GOAL OF THE EXERCISE -
Lines from the one with "This screenshot has width=1200, height=673." up to and including the one with "Viewport: 1568px width, 703px height." are to be copied exactly from the records below, without their pictures.

ENTRIES PROVIDED -
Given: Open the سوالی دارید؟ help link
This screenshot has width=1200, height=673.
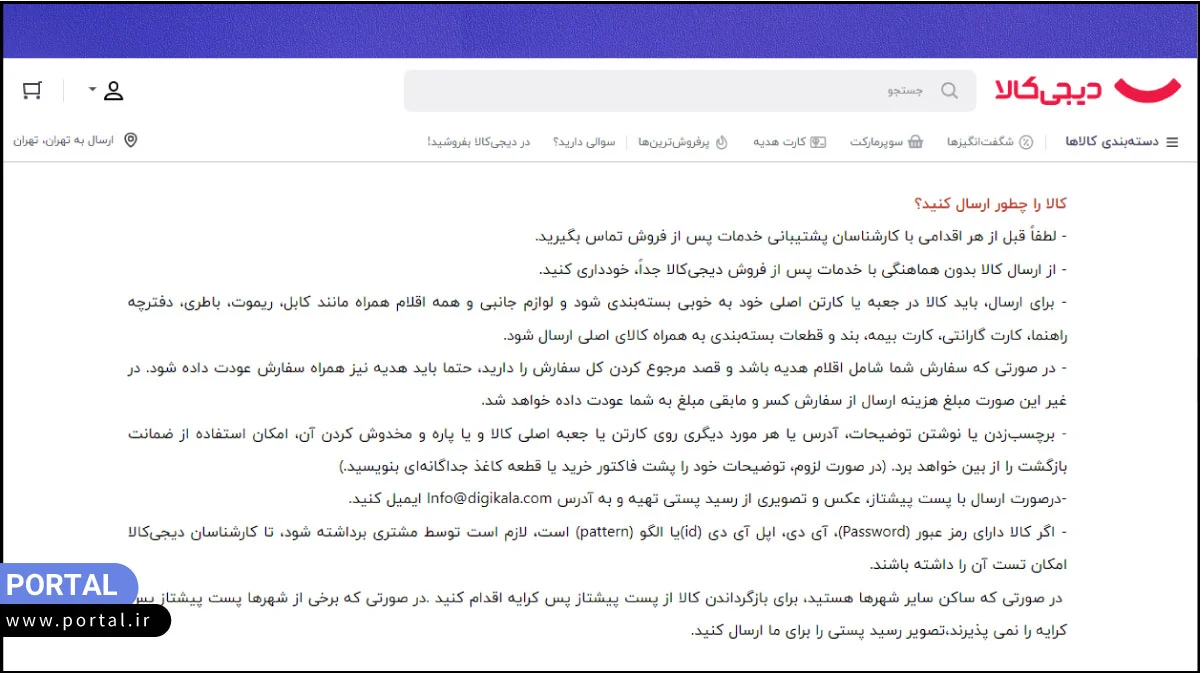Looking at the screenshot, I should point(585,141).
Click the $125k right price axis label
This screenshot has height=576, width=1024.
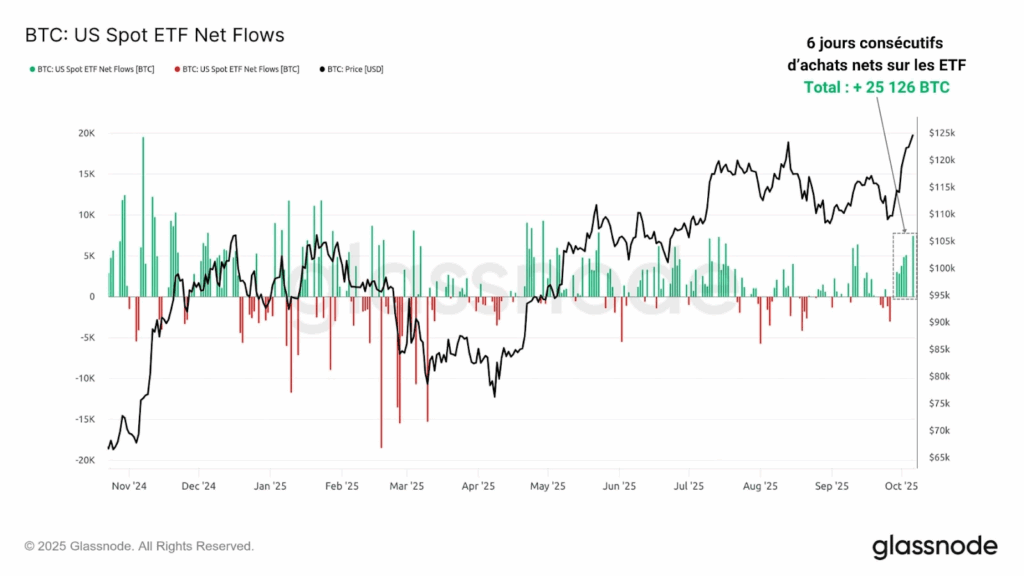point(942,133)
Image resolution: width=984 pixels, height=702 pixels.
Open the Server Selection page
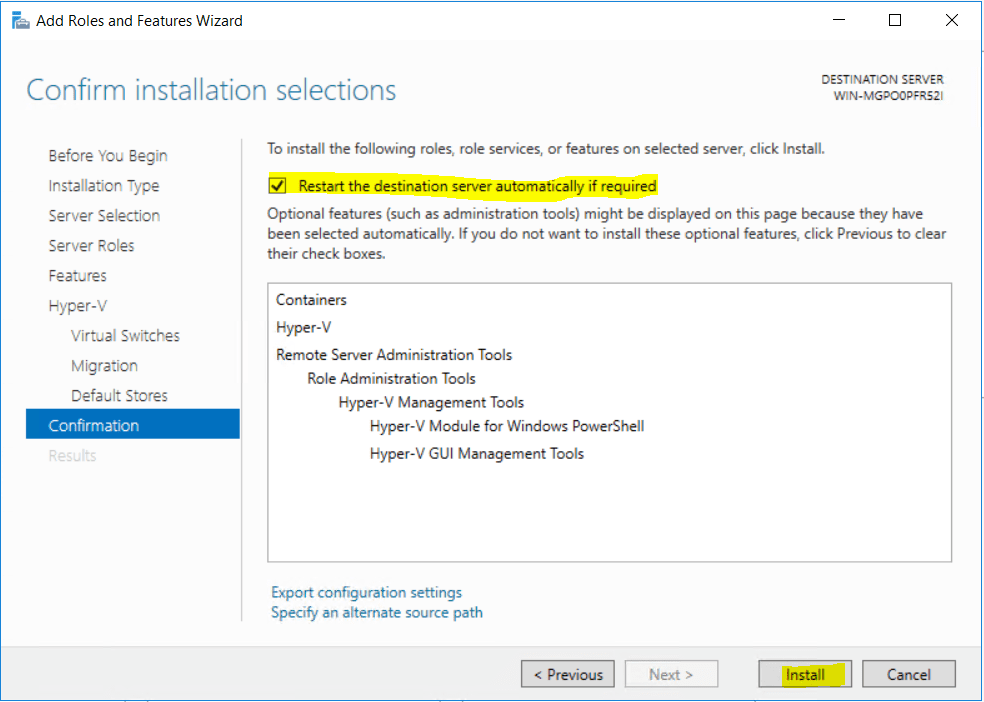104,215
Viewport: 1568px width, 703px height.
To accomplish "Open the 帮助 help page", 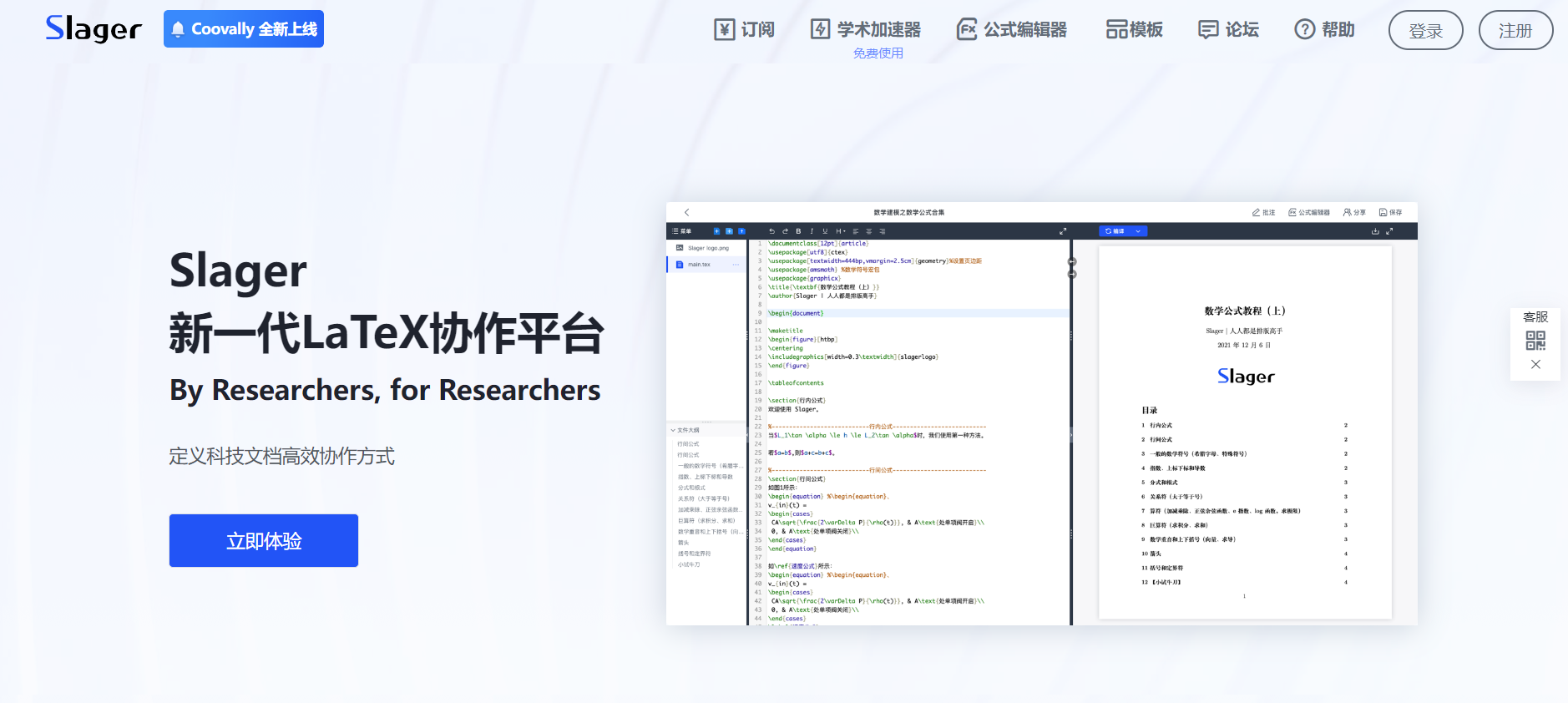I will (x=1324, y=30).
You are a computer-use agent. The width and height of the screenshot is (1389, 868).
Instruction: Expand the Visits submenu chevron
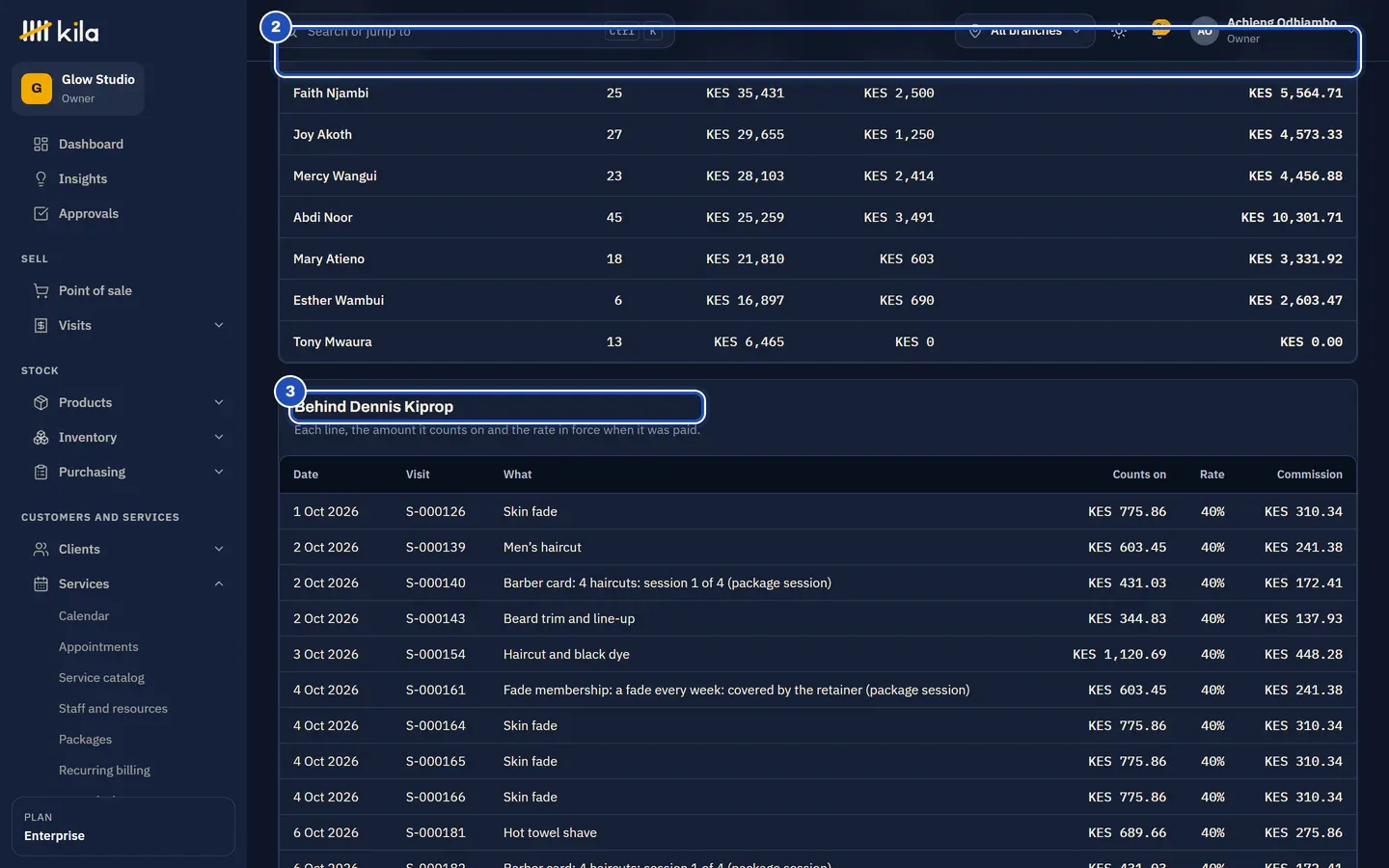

ANSWER TO THE PROBLEM -
This screenshot has width=1200, height=673.
Looking at the screenshot, I should point(585,141).
Click the $125k right price axis label
This screenshot has height=576, width=1024.
point(942,133)
Image resolution: width=984 pixels, height=702 pixels.
Open the Server Selection page
104,215
Viewport: 1568px width, 703px height.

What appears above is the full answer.